# Brief
Please render all of the data below as a Markdown table with the columns Row and Line, giving each line its own numbered row and leaving out blank lines.

# Data to process
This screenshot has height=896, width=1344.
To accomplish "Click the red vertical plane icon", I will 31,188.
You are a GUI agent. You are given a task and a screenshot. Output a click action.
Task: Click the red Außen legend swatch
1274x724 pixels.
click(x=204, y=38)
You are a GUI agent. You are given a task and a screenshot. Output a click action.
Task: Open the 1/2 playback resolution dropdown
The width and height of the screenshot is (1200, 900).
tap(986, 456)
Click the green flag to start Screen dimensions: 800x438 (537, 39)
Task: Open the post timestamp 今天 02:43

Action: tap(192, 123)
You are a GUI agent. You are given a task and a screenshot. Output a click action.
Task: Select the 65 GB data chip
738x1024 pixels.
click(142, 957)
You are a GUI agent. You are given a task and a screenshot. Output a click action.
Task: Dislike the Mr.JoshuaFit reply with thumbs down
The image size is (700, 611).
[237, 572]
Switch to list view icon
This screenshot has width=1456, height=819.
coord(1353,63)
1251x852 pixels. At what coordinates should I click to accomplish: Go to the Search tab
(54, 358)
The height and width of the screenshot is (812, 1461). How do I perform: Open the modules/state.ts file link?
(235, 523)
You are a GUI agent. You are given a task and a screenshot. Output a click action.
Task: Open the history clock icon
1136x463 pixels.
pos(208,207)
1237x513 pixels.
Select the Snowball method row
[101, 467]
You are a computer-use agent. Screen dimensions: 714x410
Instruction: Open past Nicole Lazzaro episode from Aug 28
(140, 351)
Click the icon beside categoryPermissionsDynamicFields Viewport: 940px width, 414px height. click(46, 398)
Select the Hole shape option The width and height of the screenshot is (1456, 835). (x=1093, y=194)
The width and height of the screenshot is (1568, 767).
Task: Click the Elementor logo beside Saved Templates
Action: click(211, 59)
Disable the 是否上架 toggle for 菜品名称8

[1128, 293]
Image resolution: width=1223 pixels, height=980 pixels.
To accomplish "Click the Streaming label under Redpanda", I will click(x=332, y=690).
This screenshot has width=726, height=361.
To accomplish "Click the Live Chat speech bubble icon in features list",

# Complete output
| Row | Line |
|---|---|
| 1 | This screenshot has height=896, width=1344. |
| 2 | To accomplish "Click the red vertical plane icon", I will 31,188. |
| 3 | You are a GUI agent. You are given a task and a screenshot. Output a click action. |
| 4 | Task: Click the red Außen legend swatch |
| 5 | 1274x724 pixels. |
| 6 | click(x=204, y=38) |
| 7 | You are a GUI agent. You are given a task and a screenshot. Output a click action. |
| 8 | Task: Open the 1/2 playback resolution dropdown |
| 9 | The width and height of the screenshot is (1200, 900). |
| 10 | tap(986, 456) |
| 11 | Click the green flag to start Screen dimensions: 800x438 (537, 39) |
| 12 | Task: Open the post timestamp 今天 02:43 |
| 13 | Action: tap(192, 123) |
| 14 | You are a GUI agent. You are given a task and a screenshot. Output a click action. |
| 15 | Task: Select the 65 GB data chip |
| 16 | 738x1024 pixels. |
| 17 | click(142, 957) |
| 18 | You are a GUI agent. You are given a task and a screenshot. Output a click action. |
| 19 | Task: Dislike the Mr.JoshuaFit reply with thumbs down |
| 20 | The image size is (700, 611). |
| 21 | [237, 572] |
| 22 | Switch to list view icon |
| 23 | This screenshot has width=1456, height=819. |
| 24 | coord(1353,63) |
| 25 | 1251x852 pixels. At what coordinates should I click to accomplish: Go to the Search tab |
| 26 | (54, 358) |
| 27 | The height and width of the screenshot is (812, 1461). How do I perform: Open the modules/state.ts file link? |
| 28 | (235, 523) |
| 29 | You are a GUI agent. You are given a task and a screenshot. Output a click action. |
| 30 | Task: Open the history clock icon |
| 31 | 1136x463 pixels. |
| 32 | pos(208,207) |
| 33 | 1237x513 pixels. |
| 34 | Select the Snowball method row |
| 35 | [101, 467] |
| 36 | You are a computer-use agent. Screen dimensions: 714x410 |
| 37 | Instruction: Open past Nicole Lazzaro episode from Aug 28 |
| 38 | (140, 351) |
| 39 | Click the icon beside categoryPermissionsDynamicFields Viewport: 940px width, 414px height. click(46, 398) |
| 40 | Select the Hole shape option The width and height of the screenshot is (1456, 835). (x=1093, y=194) |
| 41 | The width and height of the screenshot is (1568, 767). |
| 42 | Task: Click the Elementor logo beside Saved Templates |
| 43 | Action: click(211, 59) |
| 44 | Disable the 是否上架 toggle for 菜品名称8 |
| 45 | [1128, 293] |
| 46 | Image resolution: width=1223 pixels, height=980 pixels. |
| 47 | To accomplish "Click the Streaming label under Redpanda", I will click(x=332, y=690). |
| 48 | This screenshot has width=726, height=361. |
| 49 | To accomplish "Click the Live Chat speech bubble icon in features list", |